» **Short problem**: State how many lines in the material below contain the string "dimensions". Give only the number.

» **Records for this task**:
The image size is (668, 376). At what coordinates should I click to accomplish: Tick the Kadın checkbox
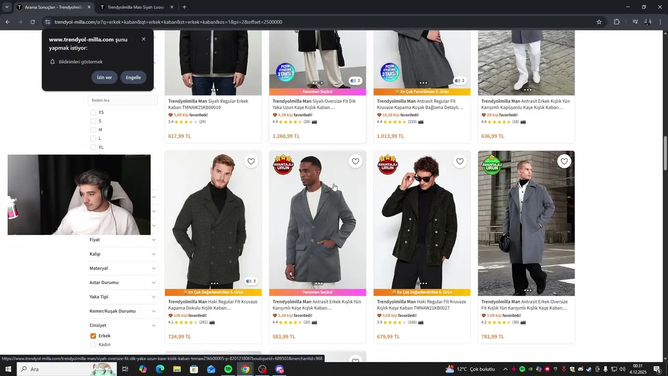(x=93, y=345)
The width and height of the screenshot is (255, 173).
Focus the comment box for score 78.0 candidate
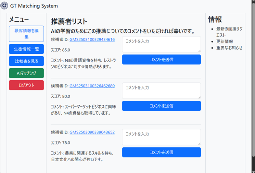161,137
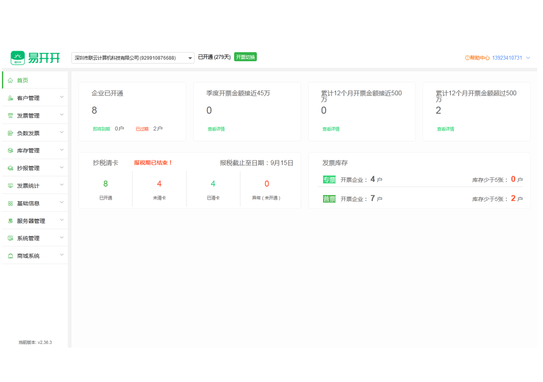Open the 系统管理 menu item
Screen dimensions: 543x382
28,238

--

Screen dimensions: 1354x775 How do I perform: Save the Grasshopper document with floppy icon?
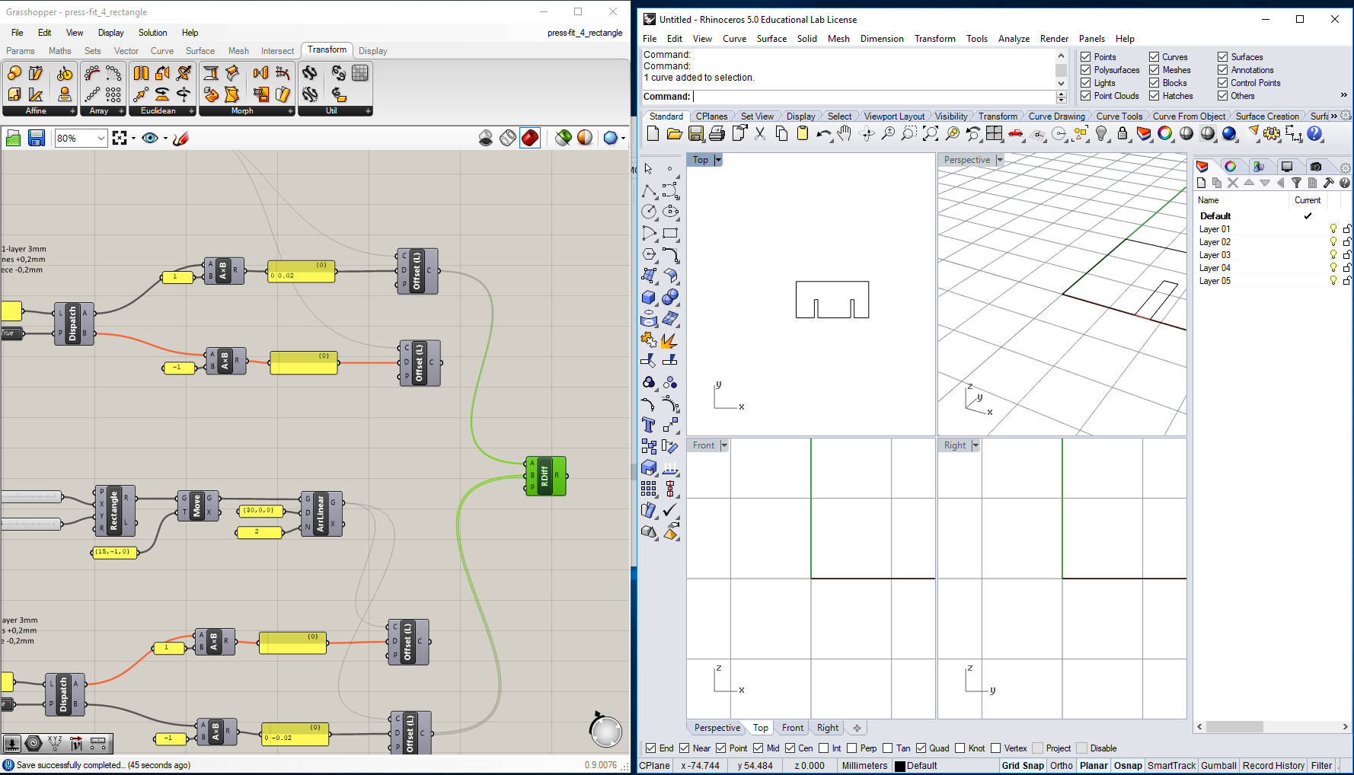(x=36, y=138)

» **The solution**: 2